Please count the lines in the listing below that contain the string "Task" and reply with the number alone.

> Listed entries:
▬▬▬▬▬▬
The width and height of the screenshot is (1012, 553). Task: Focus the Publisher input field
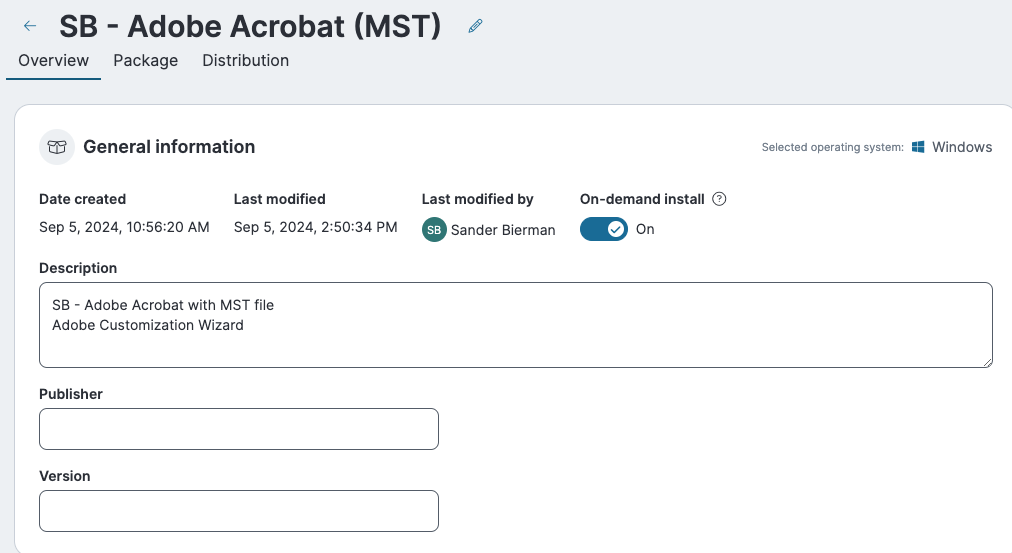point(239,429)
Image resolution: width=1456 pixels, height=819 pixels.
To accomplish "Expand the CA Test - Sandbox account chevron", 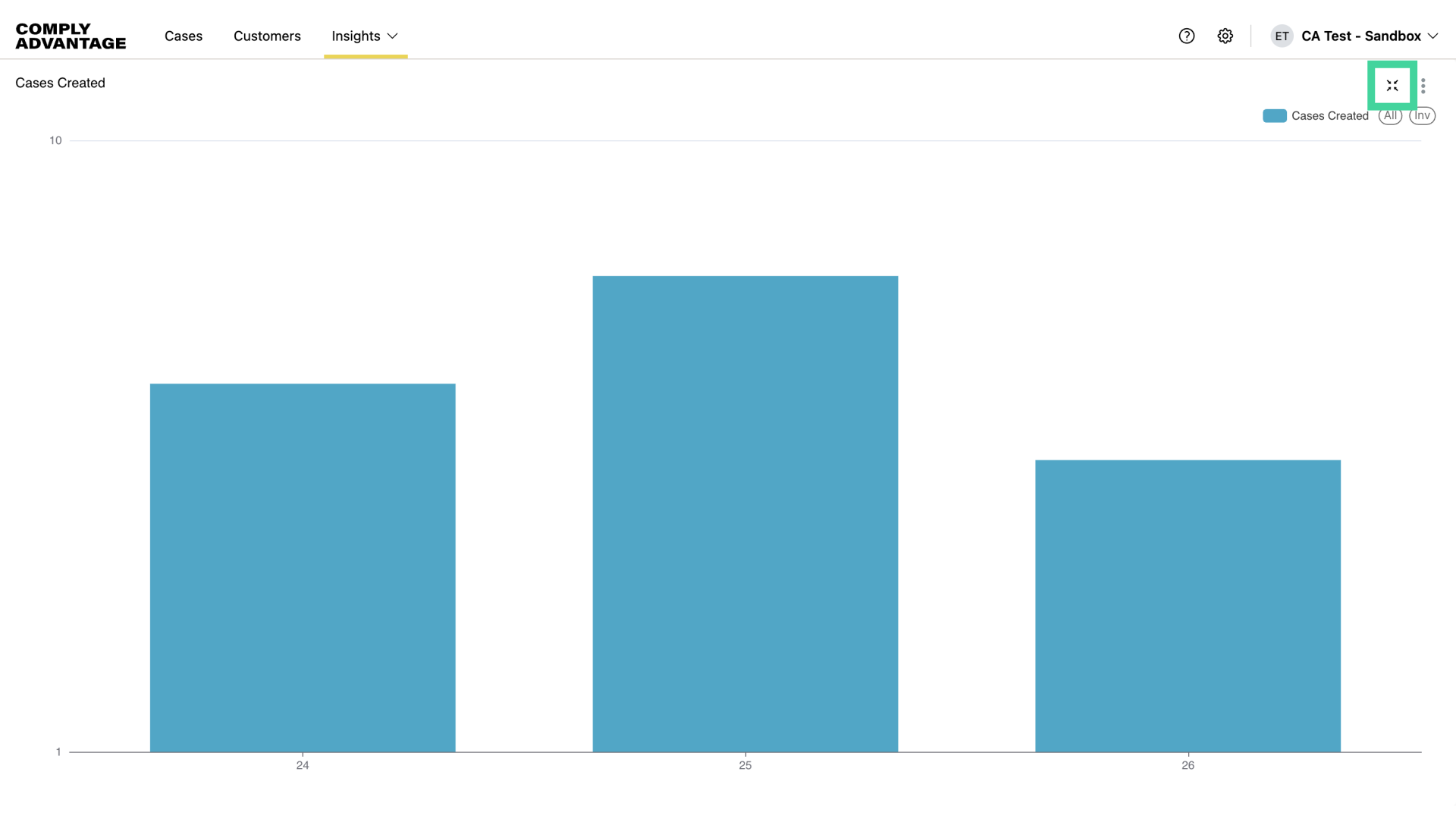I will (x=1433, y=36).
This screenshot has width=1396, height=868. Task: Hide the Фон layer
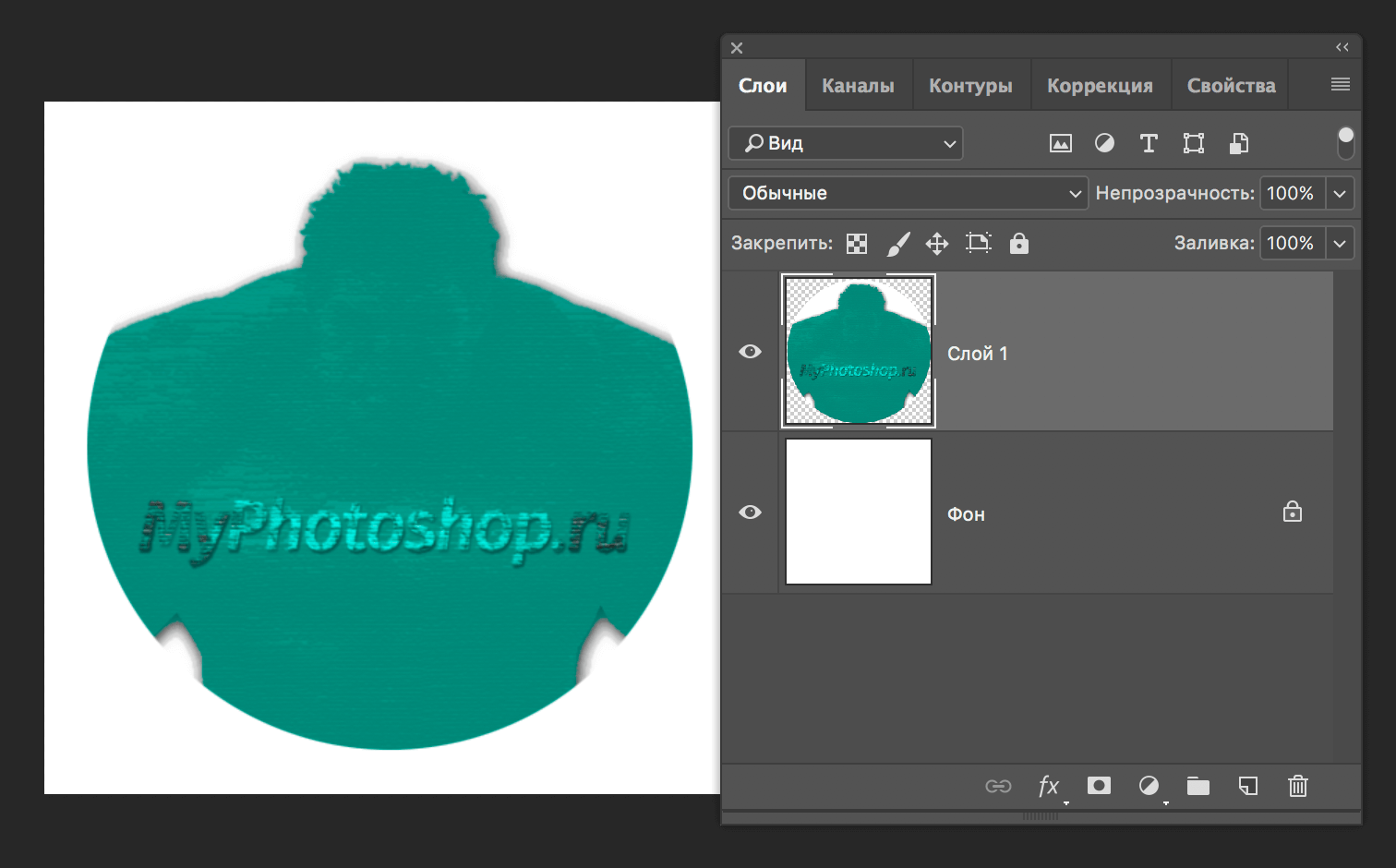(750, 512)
▬▬▬▬▬▬
> Answer: 2